A run of records:
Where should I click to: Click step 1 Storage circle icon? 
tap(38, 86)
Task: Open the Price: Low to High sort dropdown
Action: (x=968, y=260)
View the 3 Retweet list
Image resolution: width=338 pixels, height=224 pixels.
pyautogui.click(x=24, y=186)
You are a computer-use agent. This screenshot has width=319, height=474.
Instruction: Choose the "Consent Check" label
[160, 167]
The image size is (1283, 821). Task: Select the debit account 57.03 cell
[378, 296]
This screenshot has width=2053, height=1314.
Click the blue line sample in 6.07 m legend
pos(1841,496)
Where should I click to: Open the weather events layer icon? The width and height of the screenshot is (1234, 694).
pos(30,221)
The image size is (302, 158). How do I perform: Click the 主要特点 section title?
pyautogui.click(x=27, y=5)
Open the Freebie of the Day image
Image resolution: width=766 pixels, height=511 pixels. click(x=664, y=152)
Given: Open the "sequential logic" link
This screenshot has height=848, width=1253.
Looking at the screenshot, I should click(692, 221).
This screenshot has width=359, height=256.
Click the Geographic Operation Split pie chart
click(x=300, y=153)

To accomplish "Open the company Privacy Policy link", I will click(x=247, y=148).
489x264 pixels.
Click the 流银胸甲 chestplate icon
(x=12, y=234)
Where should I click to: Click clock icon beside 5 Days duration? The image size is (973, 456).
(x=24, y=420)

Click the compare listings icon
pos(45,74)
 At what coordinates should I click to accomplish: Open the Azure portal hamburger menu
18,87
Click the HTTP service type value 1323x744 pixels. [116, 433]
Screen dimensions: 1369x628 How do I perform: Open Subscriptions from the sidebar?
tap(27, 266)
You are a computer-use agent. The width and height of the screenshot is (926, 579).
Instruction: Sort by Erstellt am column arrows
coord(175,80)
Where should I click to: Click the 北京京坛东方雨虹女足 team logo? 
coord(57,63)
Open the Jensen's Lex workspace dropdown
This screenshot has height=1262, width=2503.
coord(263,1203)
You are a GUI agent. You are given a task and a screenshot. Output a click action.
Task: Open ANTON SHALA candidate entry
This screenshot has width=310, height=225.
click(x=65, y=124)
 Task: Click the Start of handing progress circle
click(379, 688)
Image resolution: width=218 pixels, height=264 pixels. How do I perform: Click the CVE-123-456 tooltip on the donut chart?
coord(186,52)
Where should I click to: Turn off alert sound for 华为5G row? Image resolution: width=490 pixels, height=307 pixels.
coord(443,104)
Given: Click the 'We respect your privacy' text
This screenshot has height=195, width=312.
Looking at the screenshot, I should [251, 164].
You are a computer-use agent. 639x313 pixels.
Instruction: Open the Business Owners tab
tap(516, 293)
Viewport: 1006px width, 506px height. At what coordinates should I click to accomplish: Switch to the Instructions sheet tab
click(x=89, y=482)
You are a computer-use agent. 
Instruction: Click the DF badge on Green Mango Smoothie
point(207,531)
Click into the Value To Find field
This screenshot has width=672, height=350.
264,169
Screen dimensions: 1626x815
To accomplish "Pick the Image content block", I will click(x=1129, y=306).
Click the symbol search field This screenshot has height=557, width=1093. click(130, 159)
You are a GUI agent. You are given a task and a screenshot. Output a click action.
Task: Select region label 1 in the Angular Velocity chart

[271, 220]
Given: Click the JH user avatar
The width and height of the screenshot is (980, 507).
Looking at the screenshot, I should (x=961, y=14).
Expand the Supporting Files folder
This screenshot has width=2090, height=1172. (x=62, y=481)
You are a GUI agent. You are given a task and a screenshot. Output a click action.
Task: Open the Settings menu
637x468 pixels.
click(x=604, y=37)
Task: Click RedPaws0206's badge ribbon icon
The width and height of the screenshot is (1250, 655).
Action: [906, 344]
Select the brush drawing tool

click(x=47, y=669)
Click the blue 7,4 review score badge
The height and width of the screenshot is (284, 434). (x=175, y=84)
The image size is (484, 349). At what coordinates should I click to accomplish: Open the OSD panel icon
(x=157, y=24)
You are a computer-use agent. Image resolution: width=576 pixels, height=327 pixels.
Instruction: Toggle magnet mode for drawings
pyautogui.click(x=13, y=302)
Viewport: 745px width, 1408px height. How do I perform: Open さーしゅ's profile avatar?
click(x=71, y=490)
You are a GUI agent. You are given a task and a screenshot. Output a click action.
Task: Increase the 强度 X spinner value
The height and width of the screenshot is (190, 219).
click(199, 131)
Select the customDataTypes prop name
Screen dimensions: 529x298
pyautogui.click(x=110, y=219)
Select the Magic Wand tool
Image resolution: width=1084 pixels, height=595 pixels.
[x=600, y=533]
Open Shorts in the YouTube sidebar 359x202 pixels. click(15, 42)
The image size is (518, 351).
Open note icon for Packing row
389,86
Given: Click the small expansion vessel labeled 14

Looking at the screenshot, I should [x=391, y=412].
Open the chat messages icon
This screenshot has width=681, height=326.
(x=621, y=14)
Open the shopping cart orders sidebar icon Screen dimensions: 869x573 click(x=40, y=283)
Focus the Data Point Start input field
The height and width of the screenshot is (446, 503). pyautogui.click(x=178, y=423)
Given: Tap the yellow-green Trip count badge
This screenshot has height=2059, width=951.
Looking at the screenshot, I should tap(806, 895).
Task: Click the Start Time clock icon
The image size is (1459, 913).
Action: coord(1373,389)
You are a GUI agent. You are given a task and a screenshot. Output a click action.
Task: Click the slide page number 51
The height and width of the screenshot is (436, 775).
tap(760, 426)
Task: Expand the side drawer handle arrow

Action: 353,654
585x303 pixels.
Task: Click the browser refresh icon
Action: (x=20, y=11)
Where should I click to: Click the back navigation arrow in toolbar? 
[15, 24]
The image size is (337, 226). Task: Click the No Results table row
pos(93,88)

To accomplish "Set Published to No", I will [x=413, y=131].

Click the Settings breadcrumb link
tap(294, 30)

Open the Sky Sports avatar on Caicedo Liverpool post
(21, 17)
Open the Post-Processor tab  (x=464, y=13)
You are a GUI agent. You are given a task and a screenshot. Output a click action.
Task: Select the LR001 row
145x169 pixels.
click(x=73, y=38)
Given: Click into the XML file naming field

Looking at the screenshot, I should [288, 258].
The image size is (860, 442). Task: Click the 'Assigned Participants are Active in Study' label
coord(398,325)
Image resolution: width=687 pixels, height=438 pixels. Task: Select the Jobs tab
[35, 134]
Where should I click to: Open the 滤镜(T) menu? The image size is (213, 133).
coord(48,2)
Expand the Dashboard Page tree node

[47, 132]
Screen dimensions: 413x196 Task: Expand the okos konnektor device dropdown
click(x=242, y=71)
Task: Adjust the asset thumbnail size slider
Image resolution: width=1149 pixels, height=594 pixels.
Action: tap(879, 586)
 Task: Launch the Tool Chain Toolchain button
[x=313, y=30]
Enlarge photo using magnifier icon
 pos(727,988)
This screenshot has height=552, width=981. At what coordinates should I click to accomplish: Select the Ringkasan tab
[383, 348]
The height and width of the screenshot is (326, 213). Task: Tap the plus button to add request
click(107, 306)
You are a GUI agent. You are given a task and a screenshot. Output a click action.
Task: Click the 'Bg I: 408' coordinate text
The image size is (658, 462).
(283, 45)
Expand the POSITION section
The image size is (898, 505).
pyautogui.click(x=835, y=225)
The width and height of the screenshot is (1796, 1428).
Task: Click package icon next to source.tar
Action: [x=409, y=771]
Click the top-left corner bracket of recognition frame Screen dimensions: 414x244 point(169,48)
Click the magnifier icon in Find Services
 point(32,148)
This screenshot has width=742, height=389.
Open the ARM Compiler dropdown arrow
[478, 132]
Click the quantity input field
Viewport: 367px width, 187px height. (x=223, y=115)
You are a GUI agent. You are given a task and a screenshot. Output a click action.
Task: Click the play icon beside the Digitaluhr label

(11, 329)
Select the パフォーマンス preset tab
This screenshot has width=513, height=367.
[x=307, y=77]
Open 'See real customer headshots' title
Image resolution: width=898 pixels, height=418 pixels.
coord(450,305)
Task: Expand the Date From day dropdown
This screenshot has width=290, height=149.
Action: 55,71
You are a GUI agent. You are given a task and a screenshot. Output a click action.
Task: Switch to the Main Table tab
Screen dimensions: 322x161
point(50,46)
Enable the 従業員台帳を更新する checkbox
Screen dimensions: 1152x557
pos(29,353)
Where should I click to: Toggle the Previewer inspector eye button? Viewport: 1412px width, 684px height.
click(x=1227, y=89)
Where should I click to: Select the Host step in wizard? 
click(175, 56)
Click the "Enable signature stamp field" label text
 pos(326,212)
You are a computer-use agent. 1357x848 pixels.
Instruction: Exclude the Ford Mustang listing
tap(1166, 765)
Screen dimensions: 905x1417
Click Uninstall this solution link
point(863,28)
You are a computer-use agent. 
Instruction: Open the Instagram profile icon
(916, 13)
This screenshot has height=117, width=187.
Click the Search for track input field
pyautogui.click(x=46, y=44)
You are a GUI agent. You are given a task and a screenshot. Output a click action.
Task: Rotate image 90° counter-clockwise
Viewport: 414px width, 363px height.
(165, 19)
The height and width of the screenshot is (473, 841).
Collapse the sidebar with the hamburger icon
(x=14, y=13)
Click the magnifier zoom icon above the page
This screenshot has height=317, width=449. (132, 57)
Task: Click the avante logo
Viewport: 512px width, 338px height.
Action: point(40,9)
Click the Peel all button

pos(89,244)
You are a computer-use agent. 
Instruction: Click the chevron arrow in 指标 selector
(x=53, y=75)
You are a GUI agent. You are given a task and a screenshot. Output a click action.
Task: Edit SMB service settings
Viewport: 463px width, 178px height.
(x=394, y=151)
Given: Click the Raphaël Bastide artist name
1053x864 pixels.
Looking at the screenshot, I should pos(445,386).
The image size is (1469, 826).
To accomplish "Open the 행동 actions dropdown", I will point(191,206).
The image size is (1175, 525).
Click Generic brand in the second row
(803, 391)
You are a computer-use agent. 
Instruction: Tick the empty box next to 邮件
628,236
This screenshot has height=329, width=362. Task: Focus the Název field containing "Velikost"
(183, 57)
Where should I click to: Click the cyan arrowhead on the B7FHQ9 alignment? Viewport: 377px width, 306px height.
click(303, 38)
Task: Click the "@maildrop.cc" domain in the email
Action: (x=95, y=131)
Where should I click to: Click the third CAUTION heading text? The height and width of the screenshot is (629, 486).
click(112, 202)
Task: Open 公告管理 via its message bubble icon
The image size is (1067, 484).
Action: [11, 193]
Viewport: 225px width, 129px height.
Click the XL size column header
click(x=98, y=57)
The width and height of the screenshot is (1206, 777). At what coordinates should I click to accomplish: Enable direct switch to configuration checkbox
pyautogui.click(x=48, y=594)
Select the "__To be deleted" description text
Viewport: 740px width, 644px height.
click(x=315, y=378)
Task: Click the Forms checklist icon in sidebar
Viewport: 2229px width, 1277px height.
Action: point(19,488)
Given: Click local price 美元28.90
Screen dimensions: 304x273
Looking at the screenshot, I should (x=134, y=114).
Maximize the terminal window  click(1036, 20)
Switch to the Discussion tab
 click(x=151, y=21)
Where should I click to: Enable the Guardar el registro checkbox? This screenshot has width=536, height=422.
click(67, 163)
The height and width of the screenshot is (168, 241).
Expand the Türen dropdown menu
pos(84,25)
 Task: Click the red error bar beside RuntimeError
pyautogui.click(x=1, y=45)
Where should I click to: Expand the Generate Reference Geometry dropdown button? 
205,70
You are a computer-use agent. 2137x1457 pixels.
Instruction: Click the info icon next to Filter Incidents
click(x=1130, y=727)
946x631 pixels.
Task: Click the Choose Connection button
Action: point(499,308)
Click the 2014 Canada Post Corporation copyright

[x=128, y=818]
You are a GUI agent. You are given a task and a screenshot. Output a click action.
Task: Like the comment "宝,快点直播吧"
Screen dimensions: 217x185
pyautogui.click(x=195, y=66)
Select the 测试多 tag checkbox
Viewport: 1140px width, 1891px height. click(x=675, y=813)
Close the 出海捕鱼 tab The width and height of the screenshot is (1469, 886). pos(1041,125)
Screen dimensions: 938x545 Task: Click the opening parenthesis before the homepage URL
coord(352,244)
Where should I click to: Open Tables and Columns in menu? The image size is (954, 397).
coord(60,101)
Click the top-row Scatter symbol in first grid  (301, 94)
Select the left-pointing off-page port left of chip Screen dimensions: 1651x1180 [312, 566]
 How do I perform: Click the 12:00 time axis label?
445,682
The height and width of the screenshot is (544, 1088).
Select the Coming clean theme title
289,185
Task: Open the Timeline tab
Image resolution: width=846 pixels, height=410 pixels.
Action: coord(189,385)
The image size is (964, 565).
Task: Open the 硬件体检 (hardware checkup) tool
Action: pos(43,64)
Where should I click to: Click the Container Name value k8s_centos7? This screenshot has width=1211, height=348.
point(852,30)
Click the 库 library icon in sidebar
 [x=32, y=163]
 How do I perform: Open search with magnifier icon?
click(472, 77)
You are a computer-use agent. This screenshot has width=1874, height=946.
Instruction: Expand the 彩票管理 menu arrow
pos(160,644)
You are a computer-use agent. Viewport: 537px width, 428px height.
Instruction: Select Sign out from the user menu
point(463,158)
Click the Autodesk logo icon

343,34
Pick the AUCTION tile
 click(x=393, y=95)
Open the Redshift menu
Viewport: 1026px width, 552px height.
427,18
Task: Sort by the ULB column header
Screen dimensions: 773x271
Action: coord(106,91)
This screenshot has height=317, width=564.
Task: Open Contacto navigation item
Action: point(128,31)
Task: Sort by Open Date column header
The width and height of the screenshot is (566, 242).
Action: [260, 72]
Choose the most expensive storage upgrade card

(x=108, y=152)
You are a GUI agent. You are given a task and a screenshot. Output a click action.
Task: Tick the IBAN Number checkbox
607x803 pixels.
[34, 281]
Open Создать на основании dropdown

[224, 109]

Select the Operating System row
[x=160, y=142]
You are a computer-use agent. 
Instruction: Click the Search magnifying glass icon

_Stated task_.
Can you set down, word for word, everything in the material above from its first line down to the line containing "pyautogui.click(x=24, y=186)", with that line included?

_Solution for this exercise_.
Where should I click to: Click step 1 Storage circle icon? 
tap(38, 86)
Task: Open the Price: Low to High sort dropdown
Action: (x=968, y=260)
View the 3 Retweet list
Image resolution: width=338 pixels, height=224 pixels.
pyautogui.click(x=24, y=186)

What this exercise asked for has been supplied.